What you should do:
Can you switch "pixels" to "px" throughout the records below and reproduce them otherwise unchanged, omitting the pictures?
#### Records to process
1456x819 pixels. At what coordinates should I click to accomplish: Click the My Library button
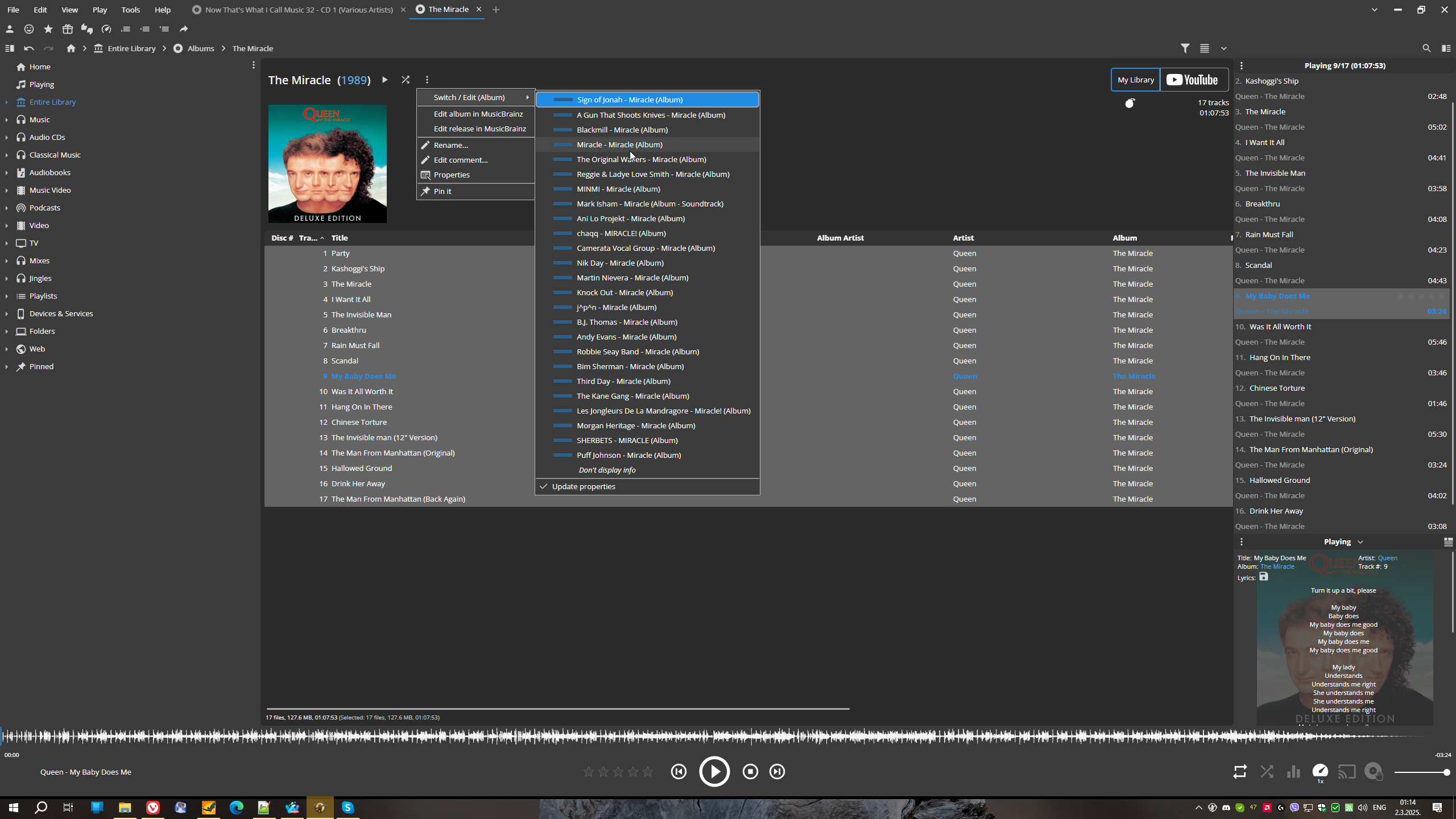click(1135, 80)
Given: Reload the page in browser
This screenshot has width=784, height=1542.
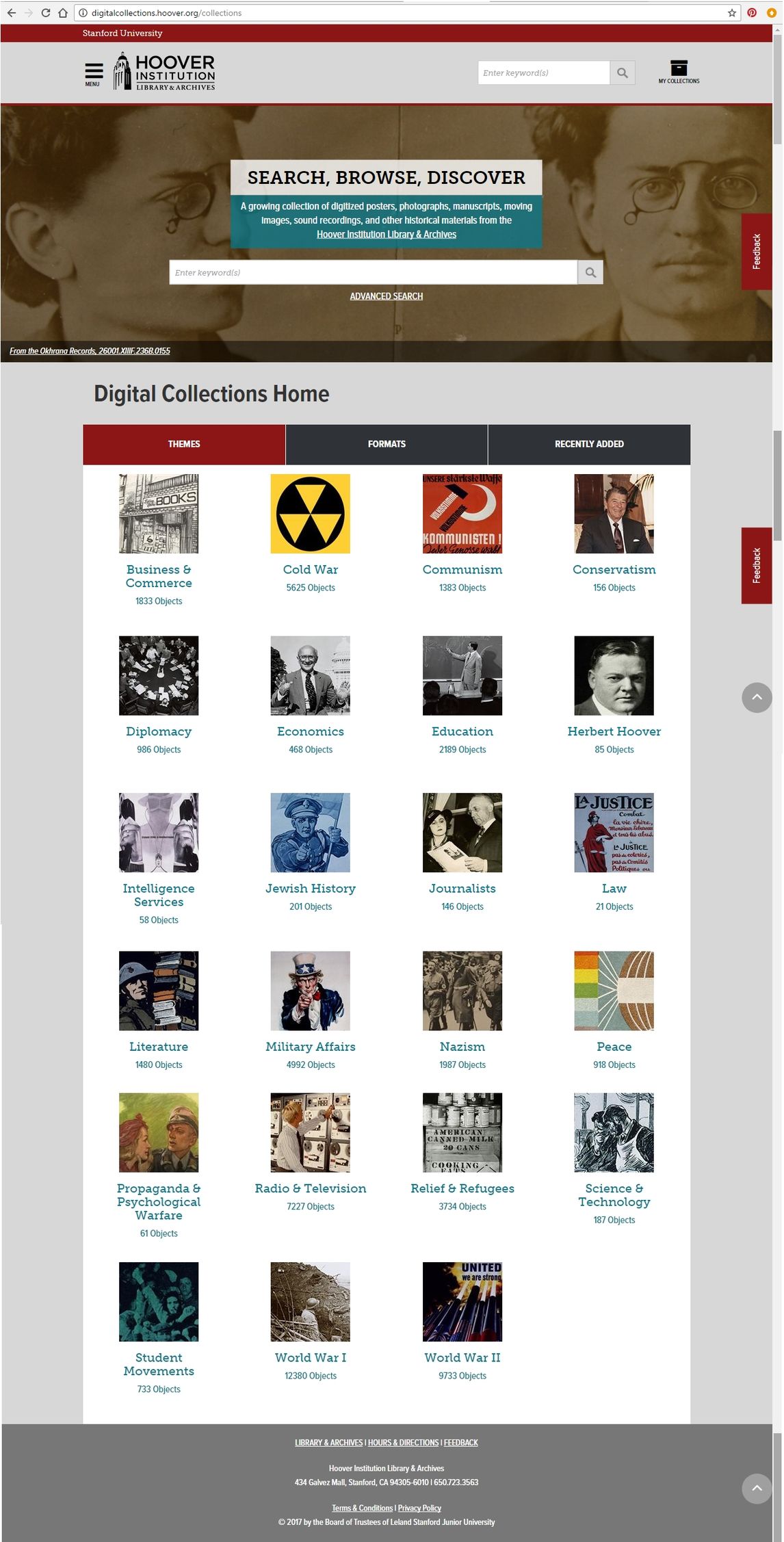Looking at the screenshot, I should [x=46, y=12].
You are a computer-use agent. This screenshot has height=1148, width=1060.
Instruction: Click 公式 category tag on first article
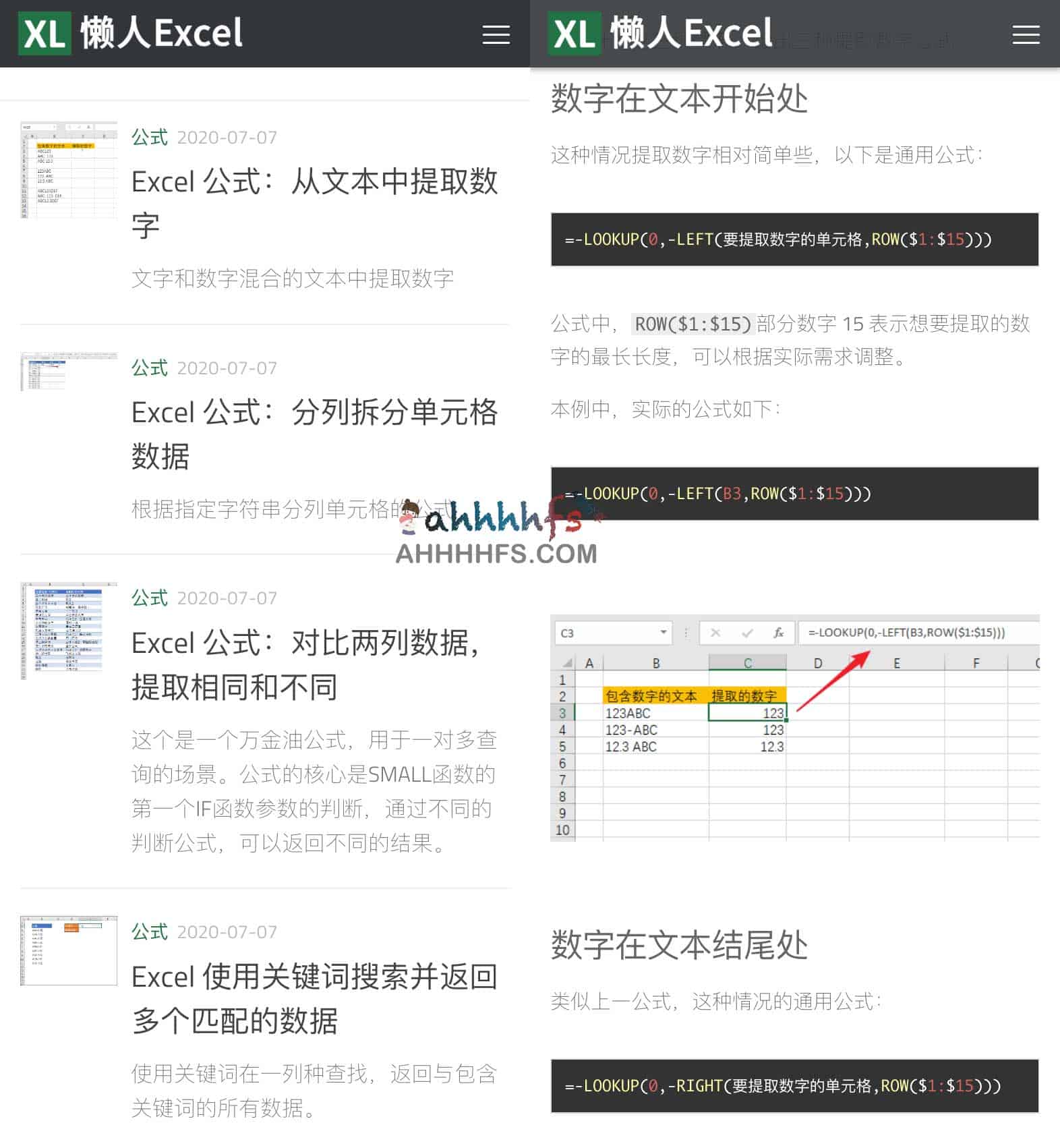[149, 138]
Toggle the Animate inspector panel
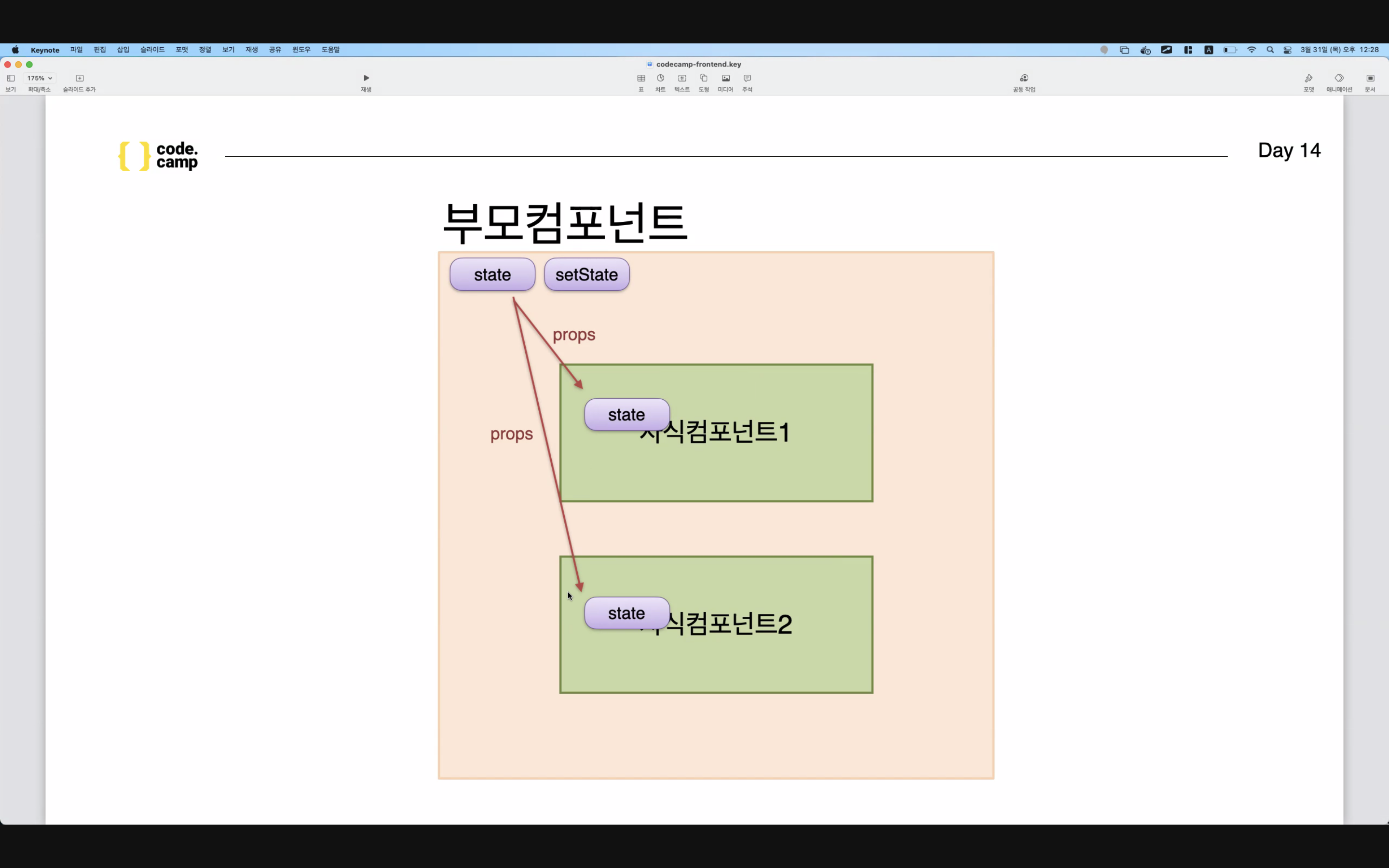 1339,79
########
Solution:
1456x819 px. At what coordinates should I click to accomplish: Click the My Library button
click(1135, 80)
Given: Reload the page in browser
This screenshot has width=784, height=1542.
Looking at the screenshot, I should [x=46, y=12].
You are a computer-use agent. This screenshot has height=1148, width=1060.
Instruction: Click 公式 category tag on first article
[149, 138]
Toggle the Animate inspector panel
 1339,79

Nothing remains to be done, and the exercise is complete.